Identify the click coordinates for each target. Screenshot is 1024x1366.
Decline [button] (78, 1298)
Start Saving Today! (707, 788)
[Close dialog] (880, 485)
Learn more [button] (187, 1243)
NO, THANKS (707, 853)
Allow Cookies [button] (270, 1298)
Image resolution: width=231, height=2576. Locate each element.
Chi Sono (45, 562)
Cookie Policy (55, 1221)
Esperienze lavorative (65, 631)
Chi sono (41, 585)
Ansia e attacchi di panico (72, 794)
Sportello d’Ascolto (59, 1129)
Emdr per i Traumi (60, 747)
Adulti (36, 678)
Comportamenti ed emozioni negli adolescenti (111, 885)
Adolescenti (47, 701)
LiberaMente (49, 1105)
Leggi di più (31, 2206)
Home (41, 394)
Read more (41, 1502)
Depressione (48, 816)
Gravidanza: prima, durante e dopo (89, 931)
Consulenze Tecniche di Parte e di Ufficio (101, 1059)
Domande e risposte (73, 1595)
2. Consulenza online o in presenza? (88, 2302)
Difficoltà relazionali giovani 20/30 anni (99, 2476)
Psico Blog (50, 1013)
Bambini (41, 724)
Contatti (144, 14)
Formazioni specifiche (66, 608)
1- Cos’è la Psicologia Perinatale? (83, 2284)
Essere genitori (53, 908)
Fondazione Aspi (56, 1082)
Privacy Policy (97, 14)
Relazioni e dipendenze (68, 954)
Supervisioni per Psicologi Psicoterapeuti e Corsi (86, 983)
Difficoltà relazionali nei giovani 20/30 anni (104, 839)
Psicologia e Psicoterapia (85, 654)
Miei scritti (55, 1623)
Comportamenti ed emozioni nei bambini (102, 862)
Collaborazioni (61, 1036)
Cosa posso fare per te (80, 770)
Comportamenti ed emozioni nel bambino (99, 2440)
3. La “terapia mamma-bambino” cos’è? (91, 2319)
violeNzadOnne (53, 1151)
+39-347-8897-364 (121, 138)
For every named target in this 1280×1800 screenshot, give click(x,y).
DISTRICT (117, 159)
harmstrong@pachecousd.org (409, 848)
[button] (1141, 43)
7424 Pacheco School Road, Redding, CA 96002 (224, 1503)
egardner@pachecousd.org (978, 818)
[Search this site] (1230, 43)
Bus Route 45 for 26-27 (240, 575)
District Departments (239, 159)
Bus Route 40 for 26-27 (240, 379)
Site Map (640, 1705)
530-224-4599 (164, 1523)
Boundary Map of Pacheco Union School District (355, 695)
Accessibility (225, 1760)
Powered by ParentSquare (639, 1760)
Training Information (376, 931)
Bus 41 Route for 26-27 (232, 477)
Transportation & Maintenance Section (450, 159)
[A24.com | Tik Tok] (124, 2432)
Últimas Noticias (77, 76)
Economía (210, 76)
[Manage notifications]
·····
• Work instruction
Scan the material and collect every line that contains "emozioni".

• Exercise result
Comportamenti ed emozioni negli adolescenti (111, 885)
Comportamenti ed emozioni nei bambini (102, 862)
Comportamenti ed emozioni nel bambino (99, 2440)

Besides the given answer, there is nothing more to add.